Can be untrue as soon as level 11, when Critical Focus and Improved Critical are common for most fighter builds. Now fighters can fight without any thought at all-- a good dice roll means their opponent instantly dies with no save, and for a dual-wielding kukri fighter, he has to roll a 15 to critical and a 11 to confirm if the 15 hits on the dot, making his critical hits rather common.

That's also not taking into account things like the spell bless weapon that instantly confirm critical hits as soon as level 4. A paladin with bless weapon active rolls a 20 on the first hit against a devil/demon/dragon he's smiting and they instantly die no save at all levels. Talk about anticlimactic. Heck, at level, 4, if he has bless weapon up and rolls a 20 on a bad guy and isn't smiting they likely die no save. 1d8+11 versus, say, an ogre. 9 core hit points. The ogre instantly dies no matter what number lands on that damage die.

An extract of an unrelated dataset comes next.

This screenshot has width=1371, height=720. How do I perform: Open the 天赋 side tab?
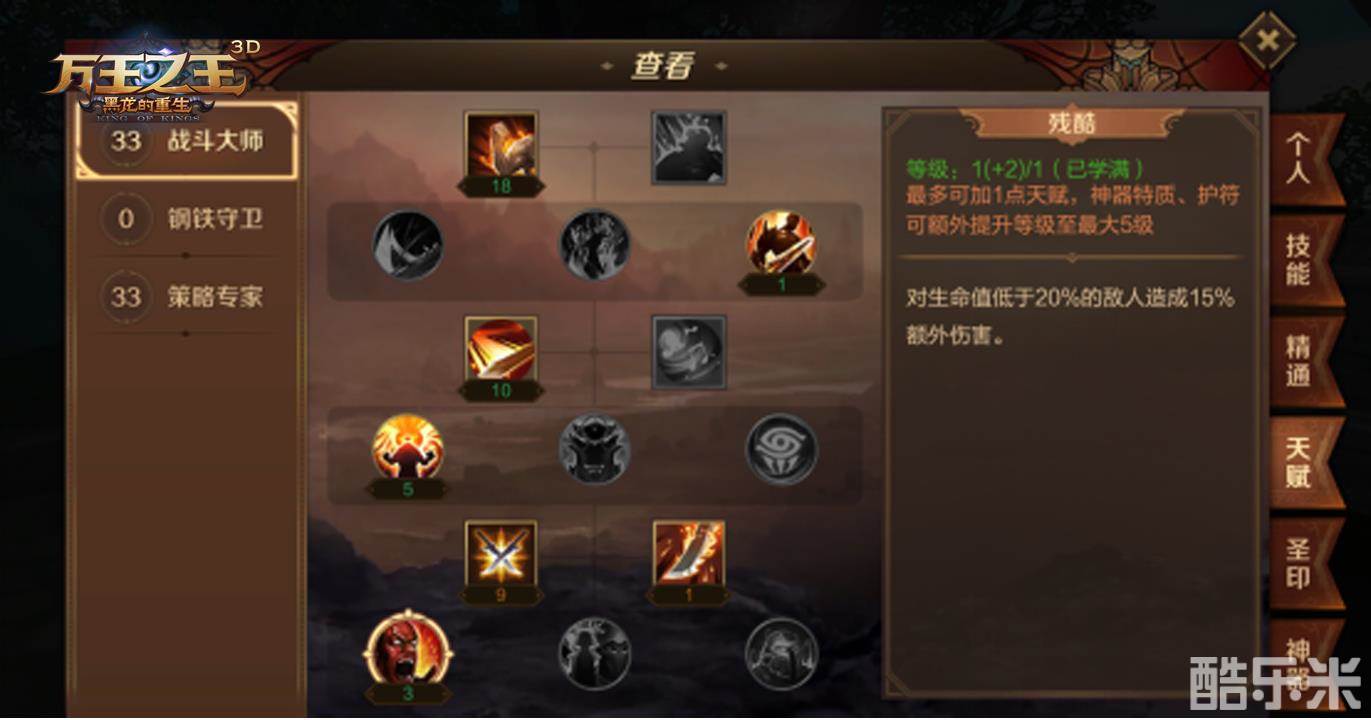point(1302,462)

Also, it tends to screw monsters completely. Anyone without class levels goes down in one critical no matter how good they are, judging by the curve trend I'm seeing. A pit fiend's core hit points equal out to 42-- which we just proved a level 20 character can instantly destroy.

Not sure if it's a good thing. It just means that character and villain death is going to be sudden and instant with no way to prevent or defer damage, which some people like. Even if you have an AC of 50, SR100 and DR 15/vorpal, two nat 20s from an equal CR target kill you no matter what level you're at. Even at mid levels, when your character is considered legendary, a commoner with a kukri with no crit feats and a 14 strength can kill you in one shot if he rolls high on damage die.

Maybe if critical hits didn't multiply damage? Even so, 2d4+16+15+5+4+4 still kills almost anyone in one blow. I'm unsure if that was already insinuated.

YMMV


Ice Titan wrote:
LilithsThrall wrote:
Lathiira wrote:
LilithsThrall wrote:


Yeah, I know crits can be lethal under this system. I like that.
Fighter types aren't going to rush brainlessly into combat as if everyone was welding nerf bats.
However, while a good solid crit is lethal, it isn't common.

You don't have crit builds then? I find that interesting.

You can do a crit build. A keen falchion in the hands of someone with improved crit gives you about 7 points of damage on a crit. Assuming 20th level, add in +5 for magic, +10 for strength, and +5 for miscellaneous and you're doing about 27 points of damage on a crit. Let's assume you need a 17 or higher to hit, so, if you hit, you automatically crit, but you still have to confirm. You also need a 17 or higher to confirm. That means you'll be criting once every 25 rounds.

Using your earlier stats for how many core hit points a 20th level Barbarian would have, you'd need to crit him twice in combat in order to drop him. On average, you'll need 50 rounds to do that.

Please feel free to adjust the assumed numbers above around a bit to what you think is more realistic. I don't intend to stack the deck, rather to get a realistic model.

20th level fighter wielding a +5 holy falchion... Let's assume he's got 20th level wealth. So, 18 str+4 for 22, +6 for 28, +4 for 32 strength. He swings at a bonus of 20+11+4+5+2 for +42/+42/+37/+32/+27 on his first swing. +37/+37/+32/+27/+22 with power attack. Improved critical for 15-20 crit. Some critical feats.

I don't know what fighter should still need a 17 or higher to hit someone with a +42 or higher bonus to hit-- since the highest AC I can muster up on quick math is 61, and that's with some extreme cases, let's assume the fighter hits most targets on the 15. With power attack, that's still a 52, one above most creatures who can buff their own AC up.

Weapon mastery instantly confirms it if it hits. The fighter does 2d6 bleed and stuns the opponent (fort save = DC30). The...

I'm really having a hard time reading your post because you haven't done a very good job of explaining where any of your numbers are coming from. Because I can't read your post, I can't respond to it.